Background In 2010, the European Society of Cardiology (ESC) released recommendations for the interpretation of the 12-lead ECG in athletes, dividing changes into group 1 (training related) and group 2 (training unrelated). Recently, the ‘Seattle Criteria’, a series of revisions to these recommendations, was published, with the aim of improving the specificity of ECG screening in athletes.

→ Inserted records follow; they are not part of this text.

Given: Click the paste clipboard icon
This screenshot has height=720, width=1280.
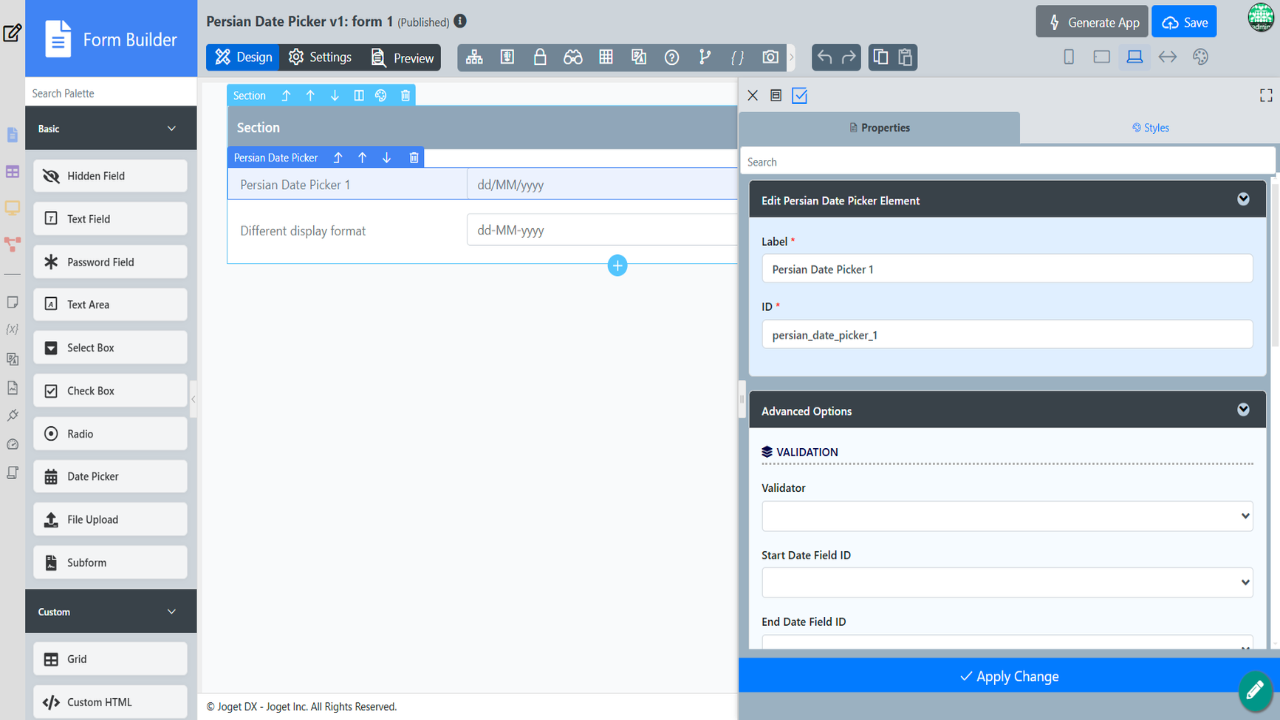Looking at the screenshot, I should pyautogui.click(x=905, y=57).
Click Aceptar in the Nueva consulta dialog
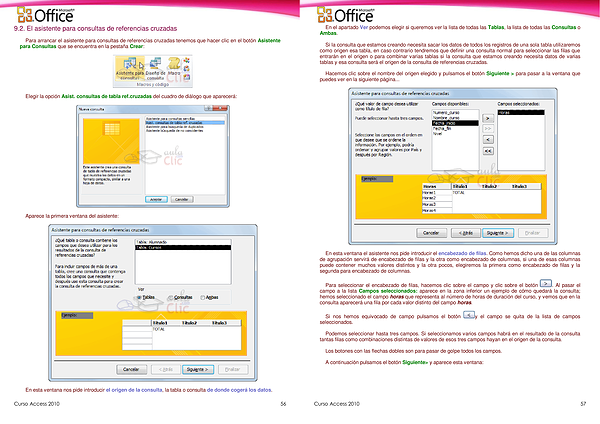This screenshot has height=424, width=600. (155, 199)
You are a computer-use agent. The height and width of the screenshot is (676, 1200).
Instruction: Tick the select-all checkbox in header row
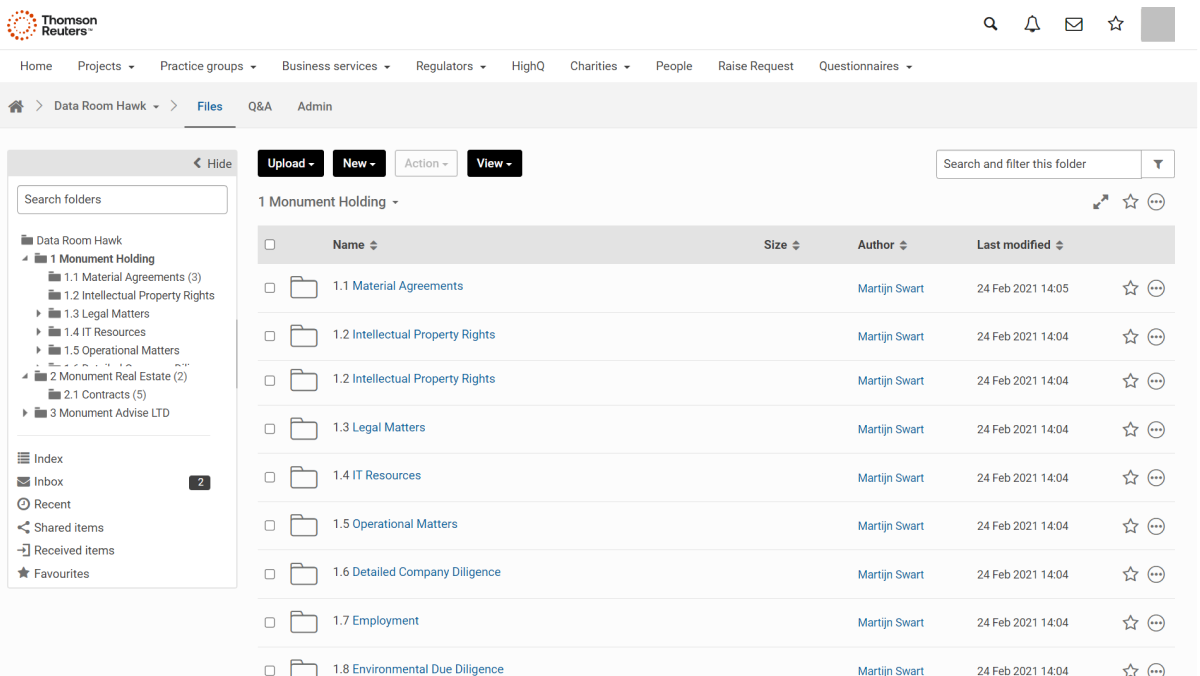270,245
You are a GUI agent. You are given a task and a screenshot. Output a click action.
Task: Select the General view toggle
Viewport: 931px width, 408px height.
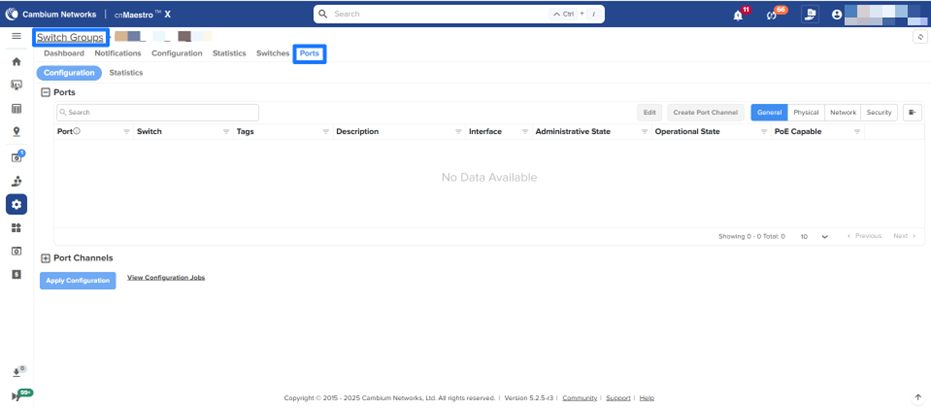(769, 113)
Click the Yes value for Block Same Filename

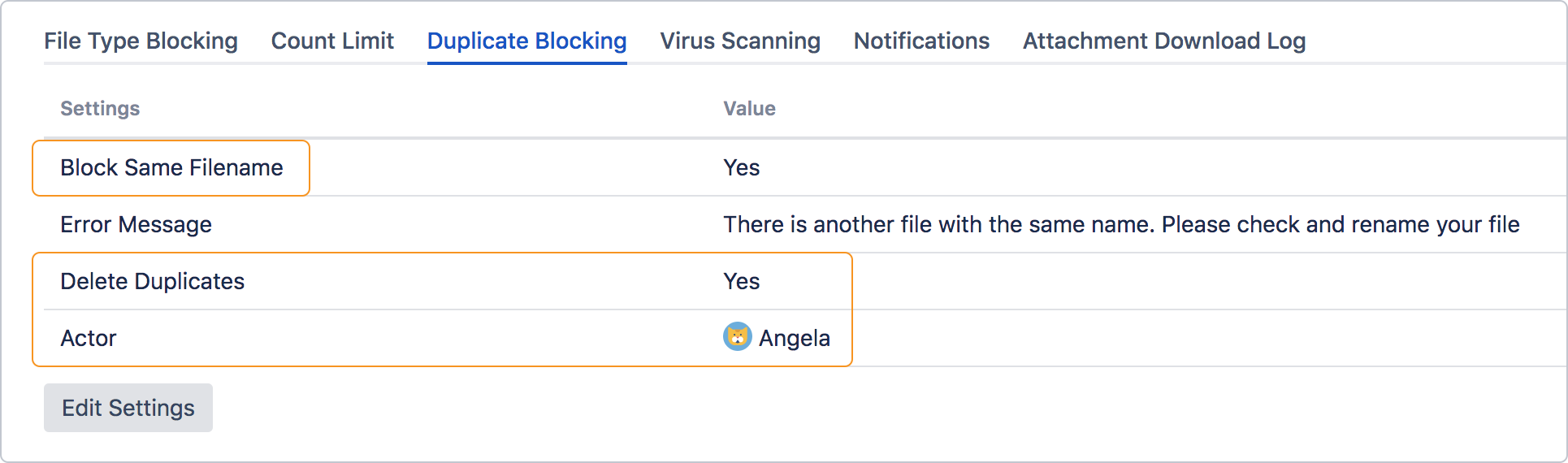coord(741,167)
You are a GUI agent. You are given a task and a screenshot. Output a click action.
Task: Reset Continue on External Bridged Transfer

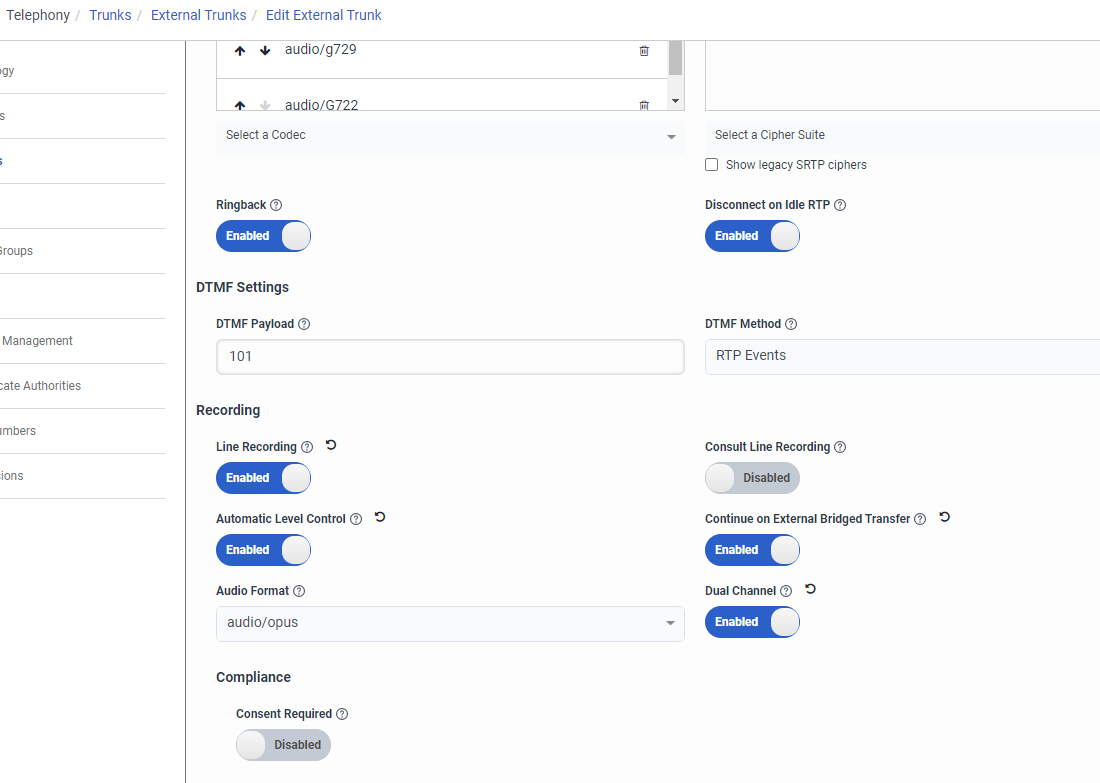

Objectives First, to assess the prevalence of ECG abnormalities in a cohort of elite Australian athletes using the 2010 ESC recommendations and determine how often group 2 ECG changes correlate with the evidence of significant cardiac pathology on further investigation. Second, to assess the impact of the ‘Seattle Criteria’ in reducing the number of athletes with ECG abnormalities in whom further cardiac testing is unremarkable (‘false positives’).

Design 1197 elite athletes underwent cardiovascular screening between 2011 and 2012, of whom 1078 aged 16–35 years volunteered and were eligible to participate.

Results 186 (17.3%) had an abnormal ECG according to ESC recommendations and a further 30 (2.8)% had unclassified changes. Three athletes (0.3%) were found to have a cardiac abnormality on further investigation. Using the Seattle Criteria, the number of athletes classified as abnormal fell to 48 (4.5%, p<0.0001) and the three with an underlying cardiac abnormality were still identified. The improved specificity was due to reclassification of 71 athletes (6.6%) with an equivocal QTc interval, 42 (3.9%) with T wave inversion isolated to V1–2 and 22 (2%) with either isolated right axis deviation or right ventricular hypertrophy on voltage criteria.

Conclusions The ‘Seattle Criteria’ reduced the false-positive rate of ECG screening from 17% to 4.2%, while still identifying the 0.3% of athletes with a cardiac abnormality.